The Mars Volta
Paradise Garage, Lisboa
04 Dez 2003
Ele há um miúdo que escreve sobre música. Que faz longos exercícios de lirismo próximos da desinteria. Que manda a informação pelo cano de esgoto quando se trata de (re)escrever (sobre) um disco ou uma experiência. Não diz coisas como “o concerto dos Mars Volta foi bom, tocaram os temas X e Y...”. Prefere dizer que a actuação serviu para todos os que dão forte no dub, mas não dispensam uma trip de rock a escamotear o psicadélico. O contrário também é verdade.

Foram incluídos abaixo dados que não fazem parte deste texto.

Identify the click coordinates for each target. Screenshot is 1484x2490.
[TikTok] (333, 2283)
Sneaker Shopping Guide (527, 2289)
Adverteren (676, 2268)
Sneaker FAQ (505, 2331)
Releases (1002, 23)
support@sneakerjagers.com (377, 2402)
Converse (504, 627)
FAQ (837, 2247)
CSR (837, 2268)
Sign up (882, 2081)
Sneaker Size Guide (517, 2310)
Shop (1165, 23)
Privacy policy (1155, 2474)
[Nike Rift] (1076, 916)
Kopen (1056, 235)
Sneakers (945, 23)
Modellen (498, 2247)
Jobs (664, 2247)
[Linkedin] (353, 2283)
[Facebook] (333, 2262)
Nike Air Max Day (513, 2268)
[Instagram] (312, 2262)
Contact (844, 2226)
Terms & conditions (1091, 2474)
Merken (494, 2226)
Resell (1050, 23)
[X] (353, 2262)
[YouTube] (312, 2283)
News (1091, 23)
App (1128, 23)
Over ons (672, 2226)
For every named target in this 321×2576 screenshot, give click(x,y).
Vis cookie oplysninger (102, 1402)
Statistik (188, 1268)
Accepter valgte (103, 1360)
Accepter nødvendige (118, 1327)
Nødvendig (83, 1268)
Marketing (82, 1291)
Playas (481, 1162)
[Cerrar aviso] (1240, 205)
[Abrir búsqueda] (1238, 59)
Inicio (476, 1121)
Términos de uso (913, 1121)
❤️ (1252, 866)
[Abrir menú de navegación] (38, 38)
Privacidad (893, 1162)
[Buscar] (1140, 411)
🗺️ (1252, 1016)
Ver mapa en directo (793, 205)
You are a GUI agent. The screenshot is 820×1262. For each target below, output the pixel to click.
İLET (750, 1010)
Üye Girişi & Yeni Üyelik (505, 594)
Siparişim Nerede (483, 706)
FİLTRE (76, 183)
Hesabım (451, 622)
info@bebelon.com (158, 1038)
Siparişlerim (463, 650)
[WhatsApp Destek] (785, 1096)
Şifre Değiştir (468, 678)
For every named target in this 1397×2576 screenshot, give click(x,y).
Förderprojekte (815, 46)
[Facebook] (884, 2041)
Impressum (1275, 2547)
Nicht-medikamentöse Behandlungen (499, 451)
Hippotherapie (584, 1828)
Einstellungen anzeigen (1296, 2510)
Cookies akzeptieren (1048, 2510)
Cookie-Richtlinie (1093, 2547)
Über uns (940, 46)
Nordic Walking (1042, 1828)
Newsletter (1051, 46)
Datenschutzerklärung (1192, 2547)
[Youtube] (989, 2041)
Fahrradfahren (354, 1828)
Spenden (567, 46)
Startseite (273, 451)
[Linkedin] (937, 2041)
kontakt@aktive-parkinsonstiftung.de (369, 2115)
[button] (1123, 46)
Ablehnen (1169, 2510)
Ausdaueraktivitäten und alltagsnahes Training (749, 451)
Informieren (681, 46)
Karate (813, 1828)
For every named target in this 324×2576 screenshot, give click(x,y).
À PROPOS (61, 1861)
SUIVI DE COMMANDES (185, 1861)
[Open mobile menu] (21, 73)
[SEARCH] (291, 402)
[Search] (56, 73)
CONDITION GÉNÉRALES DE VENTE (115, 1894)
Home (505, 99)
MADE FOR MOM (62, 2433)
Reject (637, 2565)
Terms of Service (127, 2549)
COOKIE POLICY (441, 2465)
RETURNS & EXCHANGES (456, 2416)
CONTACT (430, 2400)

É esse miúdo que assina esta reportagem.

Para sempre ligados aos At The Drive-In pelo cordão umbilical, os Mars Volta surgiram, com uma hora de atraso, como pequenos demónios em vestes simples. Cedric Zavala, de barba à missionário e uma desgovernada cabeleira afro, cuspia um fulgurante caleidoscópio de energia e formas. A voz, os trejeitos articulados com o microfone, uma alma encharcada de paixão e intensidade. Foi o contorcionista da noite, chegando a aproximar-se do público da fila da frente por ambos os lados. Empoleirou-se por duas vezes na barra dos projectores. Também foi quem usou da palavra para primeiro se dirigir ao pequeno motim em baixo.

Na verdade, a assistência começou por se apresentar frouxa, admirando os artifícios sonoros orquestrados em cima do palco. É Cedric quem faz um claro incitamento à dança, à agitação. Mais tarde, num espectáculo com pouco mais de 90 minutos, houve “mosh” e “crowd surfing” e os Mars Volta, ao contrário do que costuma acontecer, não pareceram preocupar-se. Cedric ainda saltou para o balcão do bar e passeou-se por lá, microfone em riste, dançando e gesticulando. Omar Rodriguez tocou guitarra como um animal. Trajando uma camisa vermelha e calças justas, libertou-se dos seus óculos logo de início e foi uma presença simpática ao longo da noite, a maior parte do tempo ao lado do outro afro dissidente dos At The Drive-In. A banda não passou em revista “De-Loused in the Comatorium”, antes fez alguns investimentos nas fronteiras da salsa e da improvisação com passagens pontuais pelas composições presentes no disco. Protagonizaram uma ode ao improviso e ao etéreo, com pregas de rock é certo, mas notoriamente a apontar para a apoteose e magnitude criativas. A ver o que acontece em edições futuras.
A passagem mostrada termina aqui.